Por Saulo Brasileiro* 

O dia 07 de novembro é marcante para o combate à corrupção em Pernambuco. Nesse dia, no ano de 2018, o Projeto de Lei, do Governador Paulo Câmara (PSB), que extinguiu a Delegacia dos Crimes contra a Administração e Serviços Públicos (DECASP), chefiada pela corajosa Delegada Patrícia Domingos e que investigava crimes graves, se transformou oficialmente na Lei Estadual nº 16.455 ao ser publicada no Diário Oficial. Assim fechou a nossa delegacia anticorrupção, que é verdadeiro patrimônio moral do Estado. 
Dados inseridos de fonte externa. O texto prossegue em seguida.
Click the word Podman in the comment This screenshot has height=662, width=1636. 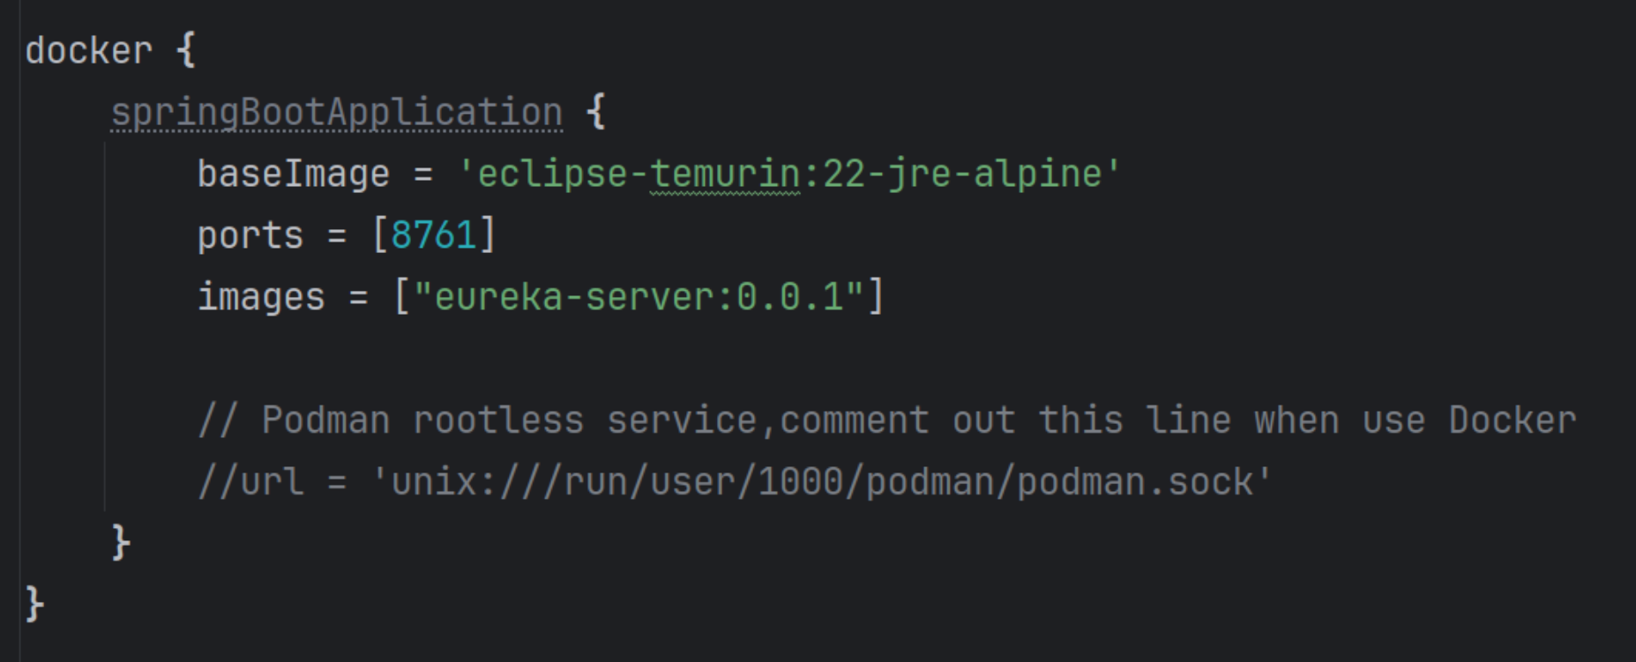click(x=325, y=420)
O projeto, encaminhado com urgência jamais explicada, foi aprovado pelos deputados estaduais sem maiores dificuldades e sancionado pelo Governador, sob fortes protestos da sociedade civil e de instituições que prezam pelo combate à corrupção. 
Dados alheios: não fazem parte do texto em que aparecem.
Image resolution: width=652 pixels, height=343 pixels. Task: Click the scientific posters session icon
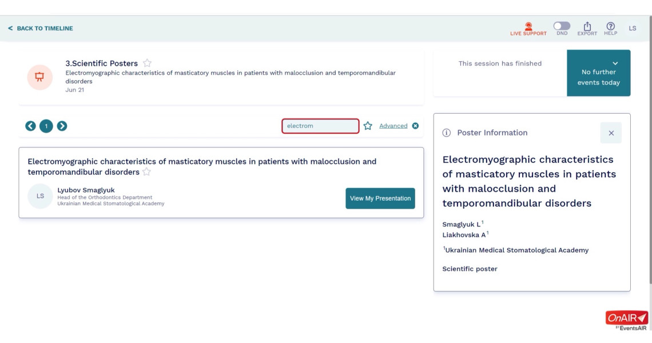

Tamanho foi o absurdo que o Governador não enviou o Projeto até ser reeleito – se era tão bom o projeto, por que não o enviou durante as eleições? Tuas ideias não correspondem aos fatos... Ah, mas o tempo não para! 
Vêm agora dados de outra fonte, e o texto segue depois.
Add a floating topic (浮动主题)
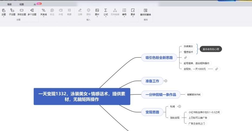The width and height of the screenshot is (252, 131). 22,12
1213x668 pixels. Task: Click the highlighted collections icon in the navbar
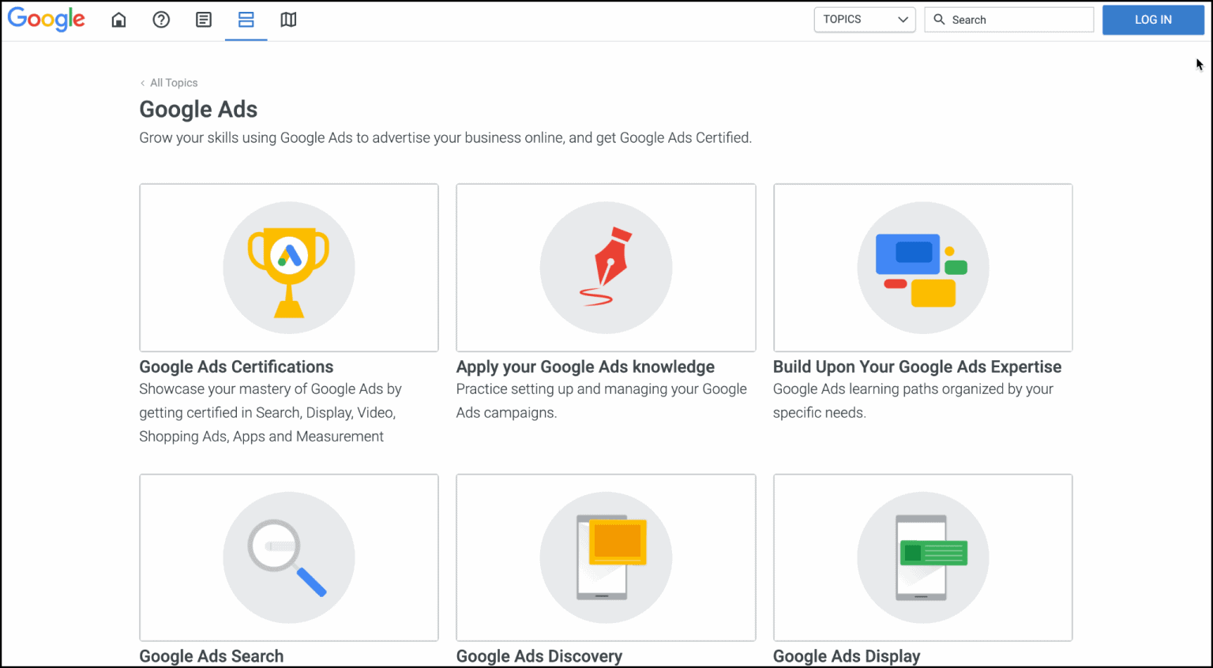pos(246,20)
Fui ao Poder Judiciário, acompanhado de amigos da Faculdade de Direito do Recife, denunciando as falhas dessa extinção sob o ponto de vista jurídico (especialmente a imoralidade administrativa). 

Argumentos não faltaram: absolutamente nada justificava o fechamento da DECASP, em nítida perseguição à Delegada Patrícia Domingos e proteção de aliados envolvidos nos mais variados crimes contra toda a sociedade pernambucana. 

Uma esperança surgiu com a corajosa liminar do juiz Augusto Napoleão Sampaio Angelim, garantindo uma sobrevida mínima à DECASP por 45 dias, sob o comando de Patrícia Domingos. Infelizmente, poucos dias depois, o Desembargador Adalberto de Oliveira Melo, Presidente do Tribunal, sem sequer levar em consideração os nossos argumentos e ouvir o Ministério Público, suspendeu a liminar e sepultou a volta da DECASP. 

Tempos estranhos! Tempos em que se tem o dito pelo não dito. Tempos em que delegados competentes são retaliados com remoções arbritrárias, processos administrativos infundados e todo tipo de represália quando suas investigações se aproximam dos donos do poder, cuja hegemonia está felizmente em franca decadência. 

Passou-se um ano dessa violência sem precedentes e a nossa delegacia anticorrupção continua em nossas mentes, pois se imortalizou. Lei nenhuma, governante nenhum e deputado nenhum poderá apagar o espírito da DECASP da população de Pernambuco. Apesar de você, amanhã há de ser outro dia! Não esqueceremos jamais daqueles que não se comprometeram com a defesa do dinheiro e interesse públicos.

O corajoso povo pernambuco se levantou em defesa da nossa delegacia anticorrupção e em defesa do dinheiro público, fruto dos nossos impostos, e irá se levantar tantas vezes quantas sejam necessárias. Quem coloca as suas mãos sujas na merenda das crianças não merece respeito e menos ainda quem os protege. 

A luta não acabou. De forma alguma. Os olhos da sociedade estão mais abertos do que nunca. A corrupção não vencerá o desejo de todos por uma sociedade melhor e não irá calar a voz da população. O tempo provará isso. A DECASP vive em todos nós.

* Saulo Brasileiro é formado pela Faculdade de Direito do Recife (UFPE) e coautor de ação popular contra o fim da DECASP.